▶ **What you should do**
An exact reproduction of all the entries is what the answer must contain.

+++

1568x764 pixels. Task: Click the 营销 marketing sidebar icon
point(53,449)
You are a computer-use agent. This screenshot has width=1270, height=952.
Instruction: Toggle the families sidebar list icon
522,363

+++

▶ **Response for this exercise**
1568x764 pixels. Task: Click the 营销 marketing sidebar icon
point(53,449)
You are a computer-use agent. This screenshot has width=1270, height=952.
Instruction: Toggle the families sidebar list icon
522,363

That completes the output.